HORTON HEARS A WHO! was everything I'd read: padded, padded, padded. It's one of those films, however, that parents are probably thrilled with, because it's at least palatable and has a foot in their own childhood. It's set to become one of the top 100 grossing domestic films: having reached $117 million this weekend-- it'll be there in a few weeks. The showing I went to was at 10 PM on a Sunday, hoping to avoid the kiddies. However this was the beginning of spring break I guess. Although I was literally the only one in the theater when the trailers began, before the first trailer had finished, all hell had broken loose and a stream of parents with children from infants to toddlers streamed in. Kids were running up and down the aisles. And naturally I got one of the little buggers sitting directly behind me kicking my chair the whole movie long.
Every once in a while I'd check imdb to see when Kimberly Peirce would follow-up her brilliant BOYS DON'T CRY-- which made my top ten in the distinctly competitive year of 1999 (easily one of the greatest movie years of all time). Well it took nine years. And I think she lost her touch. STOP-LOSS seems like it should have been made before BOYS DON'T CRY: it's a total step back creatively. It was, to be blunt, amateurish. A total derailment. And it's not that it was terrible, but nine years is plenty of time to create a first-rate movie (even if the "stop-loss" concept is a recent one: put a movie in-between while you figure this one out). When Quentin Tarantino finally gets around to filming INGLORIOUS BASTARDS I intend to hold him up to the same high standard, i.e. the longer I have to wait the better I expect it to be.
I saw an advance screening of FORGETTING SARAH MARSHALL. Absolutely incredulous plot, but a very funny film. I really enjoyed it. Not quite SUPERBAD in my book, but close. I don't think it's one for the ages but for 2008 it's worth a look. And again, happy to see a comedy that isn't made for 12-year-olds get produced.
Finally, I caught up with THE COUNTERFEITERS, the Austrian film that won the Oscar for best foreign language film. Saw it with the old folks at my local art house cinema. The trailers were endless: and none looked at all interesting. THE COUNTERFEITERS was very good and interesting but not nearly a knock-out. If you're interested you'll see it but if it didn't sound all that worthwhile to you by the trailer, you could skip it.

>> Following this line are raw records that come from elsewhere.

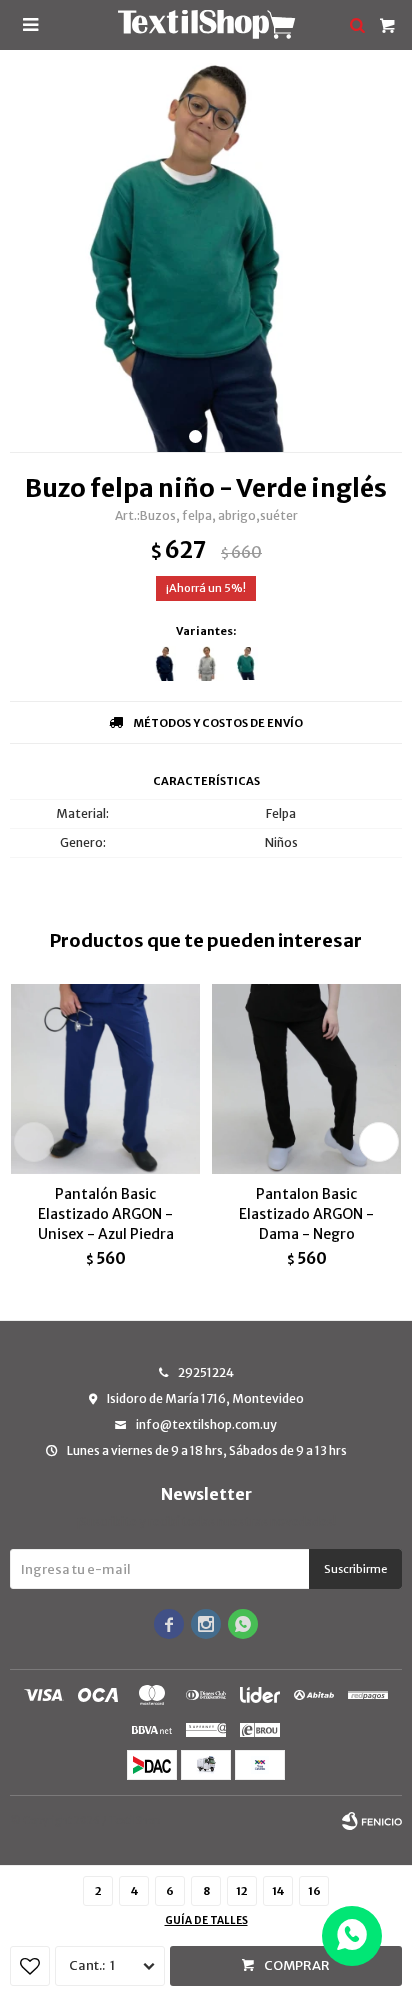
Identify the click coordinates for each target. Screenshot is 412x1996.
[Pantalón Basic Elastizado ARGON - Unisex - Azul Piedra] (105, 1078)
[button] (195, 436)
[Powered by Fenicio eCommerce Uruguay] (372, 1821)
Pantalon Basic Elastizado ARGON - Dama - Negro (306, 1214)
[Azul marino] (165, 663)
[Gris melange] (206, 663)
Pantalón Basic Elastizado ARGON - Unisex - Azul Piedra (106, 1214)
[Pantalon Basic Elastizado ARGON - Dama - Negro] (306, 1078)
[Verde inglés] (247, 663)
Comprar (297, 1965)
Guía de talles (206, 1920)
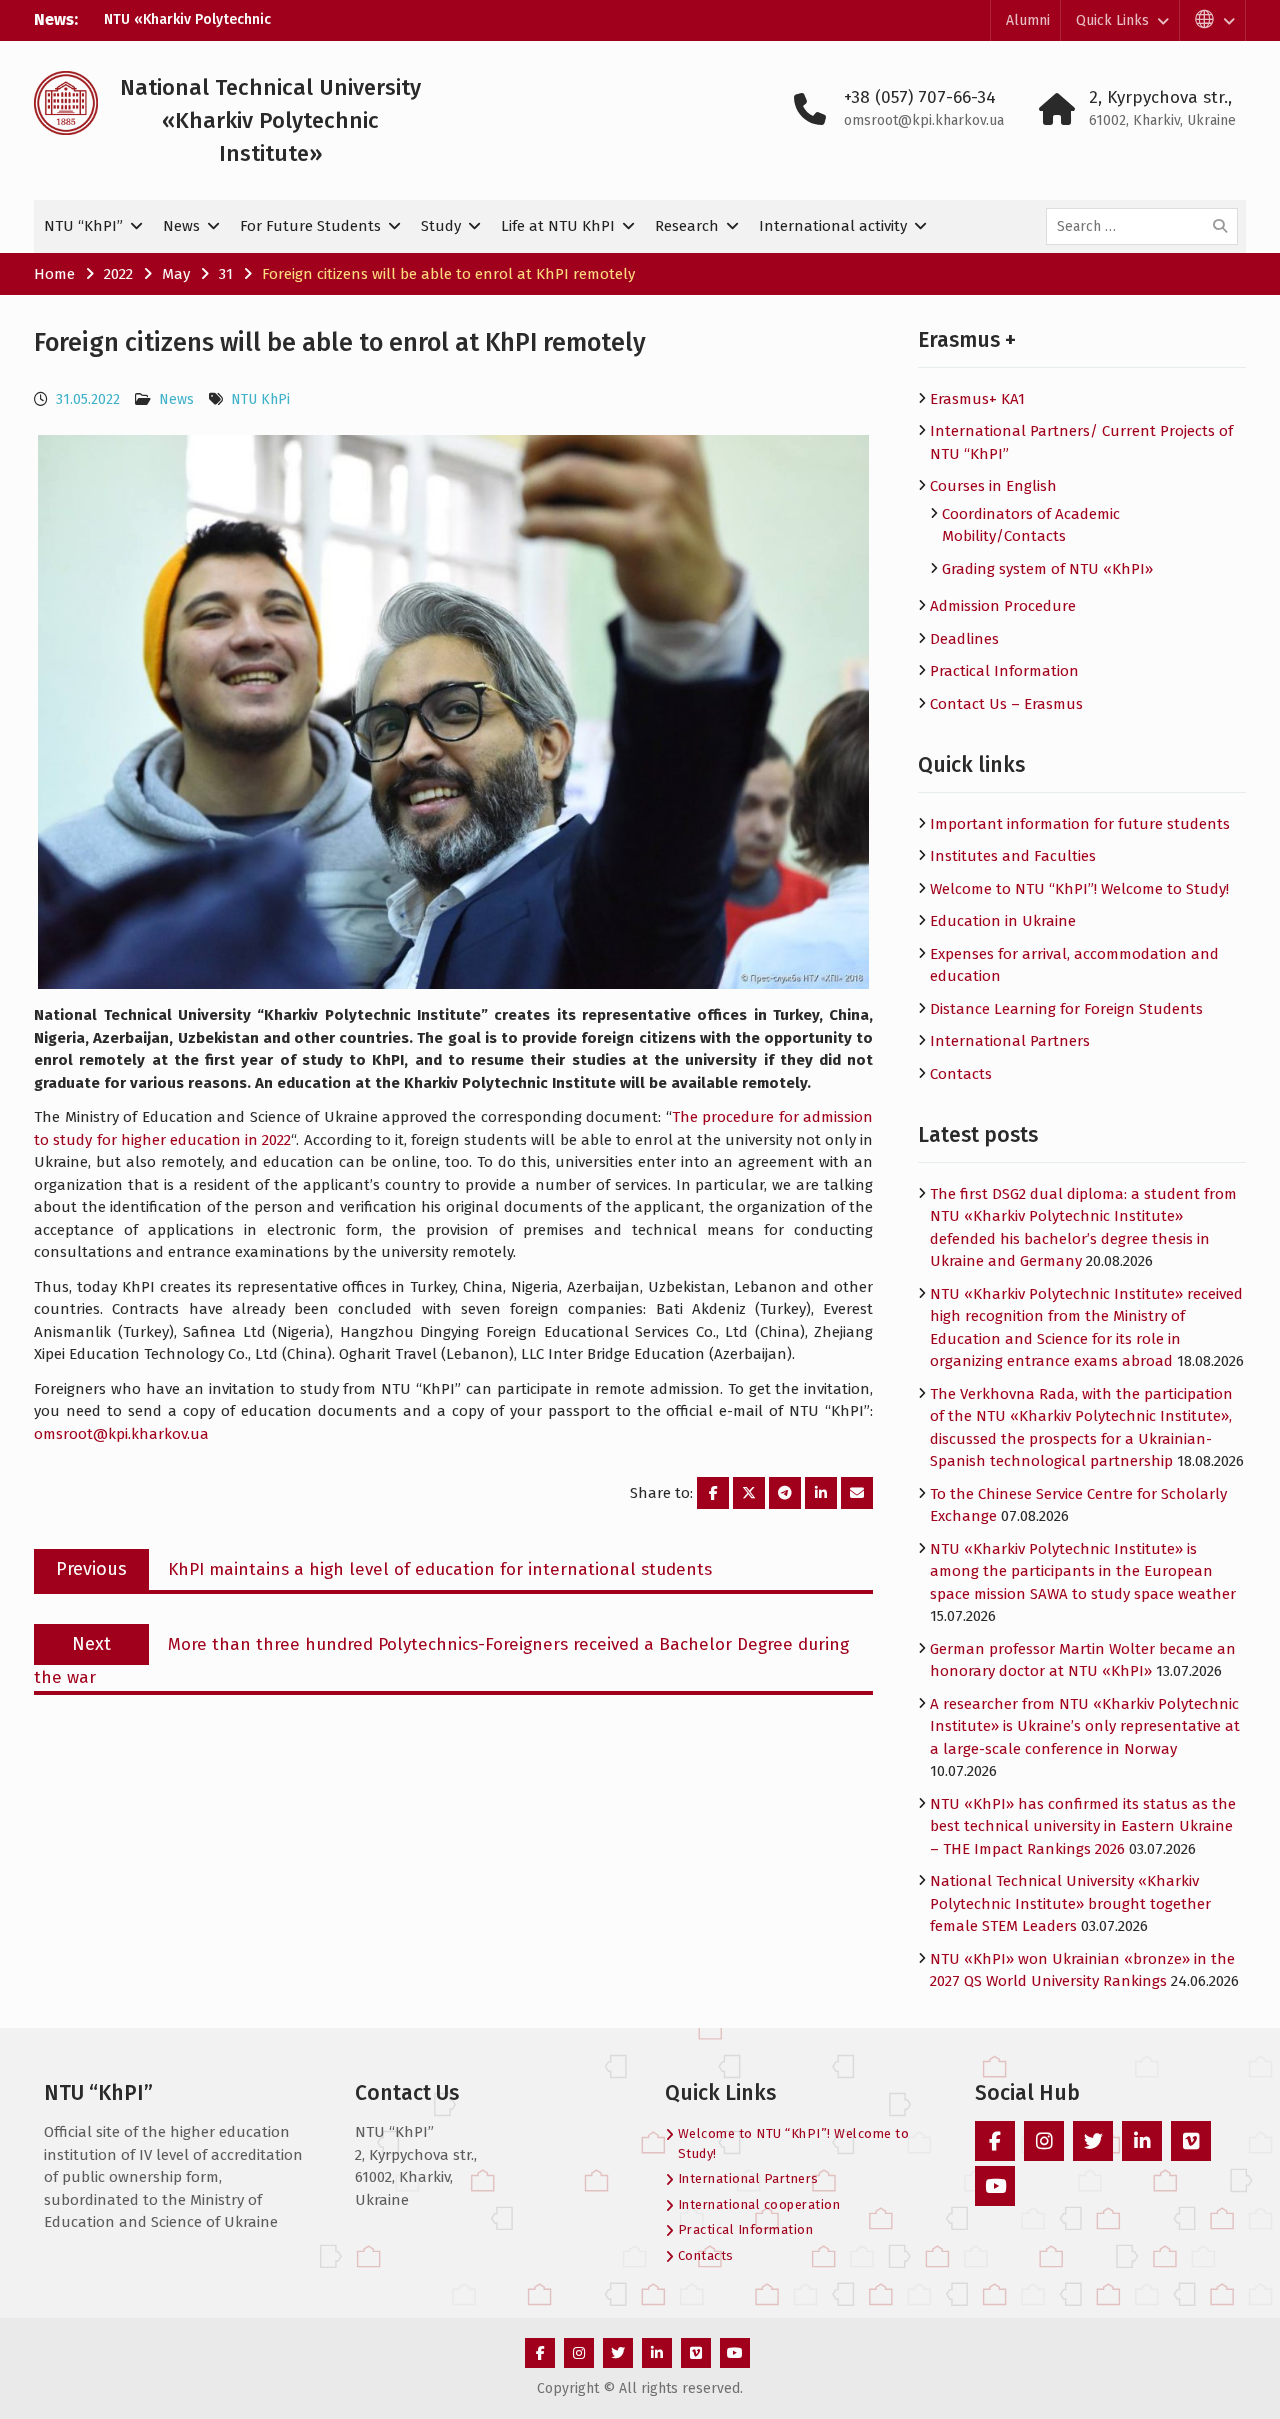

Saw a couple of films on TCM. I don't actually think I'd ever seen Laurel & Hardy's celebrated short THE MUSIC BOX (1932), so I caught that. It was amusing and I laughed out loud at least once. But not quite the brilliant masterpiece it's considered (nice that the boys got an Oscar though). It's also funny to see hottie hot hot hot Rose McGowan talking L&H with Robert Osbourne before the movie (almost as amusing as the movie!). Also saw the Nazi-era German TITANIC (1943). This was fascinating. Highly recommended. And James Cameron must have seen this before making his film: it has a shipboard romance (with a very Arian blonde chick!), stolen jewels, and a more accurate sinking than the other pre-Cameron versions. The propaganda is waist deep: those arrogant British! That rich conniving John Jacob Astor! Look at the one German officer: he saves the little girl. Despite all of this or because of it: keep an eye out for this movie when it comes back around. Also saw the silent documentary GRASS (1925). This was a well-structured film about the trek to green pastures by a nomadic tribe in Iran. The first third you get to know the people, the centerpiece is a battle across the rapids of the Karun river (a highlight), and the climax the climbing of the Zardeh Kuh mountains in Turkey/Persia and descent on the other side. Might only warrant one viewing but worthwhile. Great score was put to the film too.
I also rented the 1965 version of TEN LITTLE INDIANS, as I'd never seen it. It was pretty decent. Rather than a remote island, it's set on a remote snowy mountaintop. The acting is good and the story holds up. Shirley Eaton, a year after GOLDFINGER is on display in various states of undress. A ** 1/2 star outing. I wonder when we'll get another version: it's been almost 20 years since the last one.